抜粋文:
○ ○ ○ ○ ○ ○ ○

あるユーザーが、2024年以降に送信された質問の件数を計算したいとします。そのための処理が、そのユーザーにとって最も一般的なアクセスパターンであると仮定します。

SELECT count()
FROM stackoverflow.posts_unordered
WHERE (CreationDate >= '2024-01-01') AND (PostTypeId = 'Question')

┌─count()─┐
│  192611 │
└─────────┘
--highlight-next-line
1 row in set. Elapsed: 0.055 sec. Processed 59.82 million rows, 361.34 MB (10.9億行/秒、6.61 GB/秒)

このクエリで読み込まれた行数とバイト数に注目してください。プライマリキーがない場合、クエリはデータセット全体をスキャンする必要があります。

EXPLAIN indexes=1 を使用すると、インデックスが存在しないためにテーブル全体がスキャンされていることが確認できます。

EXPLAIN indexes = 1
SELECT count()
FROM stackoverflow.posts_unordered
WHERE (CreationDate >= '2024-01-01') AND (PostTypeId = 'Question')

○ ○ ○ ○ ○ ○ ○

あなたの課題:
抜粋文のうち、「あるユーザーが、2024年以」から「スキャンする必要があります。」までを、両端の語句も含めて一字も変えずに書き写してください。 エントリーはこの作業とは関係ありません。

○ ○ ○ ○ ○ ○ ○

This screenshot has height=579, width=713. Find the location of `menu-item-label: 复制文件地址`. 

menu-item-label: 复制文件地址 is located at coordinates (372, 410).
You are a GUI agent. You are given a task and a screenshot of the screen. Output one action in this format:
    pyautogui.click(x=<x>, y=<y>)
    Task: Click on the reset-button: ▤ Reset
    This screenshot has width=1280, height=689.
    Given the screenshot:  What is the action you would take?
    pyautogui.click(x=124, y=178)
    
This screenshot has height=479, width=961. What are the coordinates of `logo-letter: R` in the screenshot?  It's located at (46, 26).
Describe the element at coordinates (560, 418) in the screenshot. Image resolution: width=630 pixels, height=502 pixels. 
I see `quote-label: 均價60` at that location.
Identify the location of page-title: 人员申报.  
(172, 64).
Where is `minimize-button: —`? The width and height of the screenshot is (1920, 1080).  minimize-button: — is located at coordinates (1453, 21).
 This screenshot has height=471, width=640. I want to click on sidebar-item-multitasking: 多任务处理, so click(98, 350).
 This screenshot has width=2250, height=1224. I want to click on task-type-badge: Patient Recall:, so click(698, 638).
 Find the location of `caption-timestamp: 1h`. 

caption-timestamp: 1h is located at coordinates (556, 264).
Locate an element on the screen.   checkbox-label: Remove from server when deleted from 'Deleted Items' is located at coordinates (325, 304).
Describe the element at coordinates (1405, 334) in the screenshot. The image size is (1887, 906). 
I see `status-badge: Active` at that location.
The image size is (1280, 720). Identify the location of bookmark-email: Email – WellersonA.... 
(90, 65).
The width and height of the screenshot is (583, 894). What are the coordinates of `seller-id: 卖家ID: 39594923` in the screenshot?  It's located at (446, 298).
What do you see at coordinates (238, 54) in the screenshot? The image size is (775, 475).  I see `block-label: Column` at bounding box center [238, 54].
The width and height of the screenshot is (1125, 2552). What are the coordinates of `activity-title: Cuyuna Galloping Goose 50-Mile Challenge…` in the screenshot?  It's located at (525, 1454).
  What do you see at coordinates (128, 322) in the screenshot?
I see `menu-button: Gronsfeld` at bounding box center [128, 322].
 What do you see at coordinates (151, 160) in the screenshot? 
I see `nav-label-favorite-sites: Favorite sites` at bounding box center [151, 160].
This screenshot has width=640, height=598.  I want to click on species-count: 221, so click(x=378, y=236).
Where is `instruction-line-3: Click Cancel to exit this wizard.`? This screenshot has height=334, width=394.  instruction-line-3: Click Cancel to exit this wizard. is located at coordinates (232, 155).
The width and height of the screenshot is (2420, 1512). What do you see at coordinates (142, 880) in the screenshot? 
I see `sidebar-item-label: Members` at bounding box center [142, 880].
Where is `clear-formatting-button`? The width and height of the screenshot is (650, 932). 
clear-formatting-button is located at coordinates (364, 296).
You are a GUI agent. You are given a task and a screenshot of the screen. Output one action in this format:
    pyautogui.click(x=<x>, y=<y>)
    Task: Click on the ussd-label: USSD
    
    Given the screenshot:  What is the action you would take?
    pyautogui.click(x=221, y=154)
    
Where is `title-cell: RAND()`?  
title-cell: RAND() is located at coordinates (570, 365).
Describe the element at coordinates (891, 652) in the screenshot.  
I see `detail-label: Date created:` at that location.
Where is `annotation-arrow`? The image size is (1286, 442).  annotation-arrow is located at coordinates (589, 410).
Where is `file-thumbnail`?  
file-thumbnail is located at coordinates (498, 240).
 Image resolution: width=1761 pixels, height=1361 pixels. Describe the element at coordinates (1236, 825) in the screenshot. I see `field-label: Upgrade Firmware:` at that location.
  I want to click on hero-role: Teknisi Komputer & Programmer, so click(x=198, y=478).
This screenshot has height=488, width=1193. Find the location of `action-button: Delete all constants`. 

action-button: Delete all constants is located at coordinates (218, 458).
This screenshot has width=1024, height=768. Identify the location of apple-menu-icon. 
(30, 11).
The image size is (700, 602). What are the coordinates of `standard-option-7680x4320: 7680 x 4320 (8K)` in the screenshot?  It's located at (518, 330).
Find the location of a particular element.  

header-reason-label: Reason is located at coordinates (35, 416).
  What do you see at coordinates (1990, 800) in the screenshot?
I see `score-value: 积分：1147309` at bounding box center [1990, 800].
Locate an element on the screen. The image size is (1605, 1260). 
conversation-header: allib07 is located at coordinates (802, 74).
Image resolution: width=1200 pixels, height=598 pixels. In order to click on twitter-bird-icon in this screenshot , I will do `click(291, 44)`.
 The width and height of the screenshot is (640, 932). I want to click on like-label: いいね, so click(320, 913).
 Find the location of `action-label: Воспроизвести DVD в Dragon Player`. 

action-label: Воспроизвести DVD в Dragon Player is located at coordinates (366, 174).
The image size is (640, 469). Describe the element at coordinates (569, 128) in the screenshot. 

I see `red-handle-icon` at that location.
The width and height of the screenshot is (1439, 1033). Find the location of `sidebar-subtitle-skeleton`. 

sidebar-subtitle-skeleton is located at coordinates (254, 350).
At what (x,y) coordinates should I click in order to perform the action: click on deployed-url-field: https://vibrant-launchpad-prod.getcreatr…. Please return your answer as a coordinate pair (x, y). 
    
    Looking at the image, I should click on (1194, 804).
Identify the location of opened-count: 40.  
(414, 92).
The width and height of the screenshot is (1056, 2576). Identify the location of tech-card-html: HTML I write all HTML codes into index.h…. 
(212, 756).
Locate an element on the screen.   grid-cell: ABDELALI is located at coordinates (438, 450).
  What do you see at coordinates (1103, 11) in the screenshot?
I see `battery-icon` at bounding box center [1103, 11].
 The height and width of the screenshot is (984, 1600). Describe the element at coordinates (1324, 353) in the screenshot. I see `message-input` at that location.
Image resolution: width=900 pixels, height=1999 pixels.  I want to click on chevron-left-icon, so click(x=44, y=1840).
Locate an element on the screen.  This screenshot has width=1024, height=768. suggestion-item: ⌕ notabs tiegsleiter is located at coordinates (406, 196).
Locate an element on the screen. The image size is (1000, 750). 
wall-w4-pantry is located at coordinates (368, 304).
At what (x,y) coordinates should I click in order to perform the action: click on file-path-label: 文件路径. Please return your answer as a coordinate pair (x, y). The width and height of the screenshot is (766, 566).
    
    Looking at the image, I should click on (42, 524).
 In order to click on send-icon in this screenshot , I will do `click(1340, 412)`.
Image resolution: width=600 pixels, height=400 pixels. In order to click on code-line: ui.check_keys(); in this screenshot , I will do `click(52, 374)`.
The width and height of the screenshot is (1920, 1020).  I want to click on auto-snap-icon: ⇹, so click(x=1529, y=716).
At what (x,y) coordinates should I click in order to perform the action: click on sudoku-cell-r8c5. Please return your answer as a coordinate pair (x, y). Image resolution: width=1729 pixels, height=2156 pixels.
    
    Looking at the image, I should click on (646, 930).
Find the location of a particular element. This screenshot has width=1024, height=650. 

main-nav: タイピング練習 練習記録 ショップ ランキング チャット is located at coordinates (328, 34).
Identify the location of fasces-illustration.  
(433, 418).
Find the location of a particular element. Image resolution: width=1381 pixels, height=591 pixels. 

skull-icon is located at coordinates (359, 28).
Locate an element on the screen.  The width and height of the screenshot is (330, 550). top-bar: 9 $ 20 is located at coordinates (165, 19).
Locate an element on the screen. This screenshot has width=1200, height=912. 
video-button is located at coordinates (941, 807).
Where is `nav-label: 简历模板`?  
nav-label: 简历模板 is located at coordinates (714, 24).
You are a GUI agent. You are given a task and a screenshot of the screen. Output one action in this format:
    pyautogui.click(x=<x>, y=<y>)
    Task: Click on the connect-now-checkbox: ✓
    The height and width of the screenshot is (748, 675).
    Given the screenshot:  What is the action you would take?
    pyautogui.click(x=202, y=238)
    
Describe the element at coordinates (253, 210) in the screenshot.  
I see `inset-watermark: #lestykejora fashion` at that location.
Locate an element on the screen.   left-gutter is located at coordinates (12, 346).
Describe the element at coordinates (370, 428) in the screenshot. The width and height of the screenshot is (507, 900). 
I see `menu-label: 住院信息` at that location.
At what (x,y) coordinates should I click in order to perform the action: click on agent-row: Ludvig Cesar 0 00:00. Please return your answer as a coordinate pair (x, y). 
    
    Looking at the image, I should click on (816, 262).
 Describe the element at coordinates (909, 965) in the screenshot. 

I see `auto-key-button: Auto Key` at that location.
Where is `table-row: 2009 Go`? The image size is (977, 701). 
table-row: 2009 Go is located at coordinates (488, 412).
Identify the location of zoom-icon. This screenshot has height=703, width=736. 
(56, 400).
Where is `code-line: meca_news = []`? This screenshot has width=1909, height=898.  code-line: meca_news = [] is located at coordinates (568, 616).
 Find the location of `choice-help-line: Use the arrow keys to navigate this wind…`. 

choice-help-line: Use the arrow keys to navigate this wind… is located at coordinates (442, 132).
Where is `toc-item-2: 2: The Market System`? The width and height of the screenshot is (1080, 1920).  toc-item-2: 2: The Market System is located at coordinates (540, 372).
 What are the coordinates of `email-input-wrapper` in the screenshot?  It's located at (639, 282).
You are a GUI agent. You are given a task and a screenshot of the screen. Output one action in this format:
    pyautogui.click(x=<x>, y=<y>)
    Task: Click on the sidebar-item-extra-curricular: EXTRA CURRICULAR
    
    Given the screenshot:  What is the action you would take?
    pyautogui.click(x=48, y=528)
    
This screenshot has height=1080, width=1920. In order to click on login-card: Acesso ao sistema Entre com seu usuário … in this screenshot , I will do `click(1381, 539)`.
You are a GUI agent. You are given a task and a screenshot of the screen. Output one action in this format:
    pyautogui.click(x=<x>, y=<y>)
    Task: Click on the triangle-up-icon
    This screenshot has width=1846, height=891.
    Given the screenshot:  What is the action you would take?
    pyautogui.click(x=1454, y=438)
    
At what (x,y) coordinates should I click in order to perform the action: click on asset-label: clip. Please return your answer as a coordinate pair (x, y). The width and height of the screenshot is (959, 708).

○ ○ ○ ○ ○ ○ ○

課題の回答:
あるユーザーが、2024年以降に送信された質問の件数を計算したいとします。そのための処理が、そのユーザーにとって最も一般的なアクセスパターンであると仮定します。

SELECT count()
FROM stackoverflow.posts_unordered
WHERE (CreationDate >= '2024-01-01') AND (PostTypeId = 'Question')

┌─count()─┐
│  192611 │
└─────────┘
--highlight-next-line
1 row in set. Elapsed: 0.055 sec. Processed 59.82 million rows, 361.34 MB (10.9億行/秒、6.61 GB/秒)

このクエリで読み込まれた行数とバイト数に注目してください。プライマリキーがない場合、クエリはデータセット全体をスキャンする必要があります。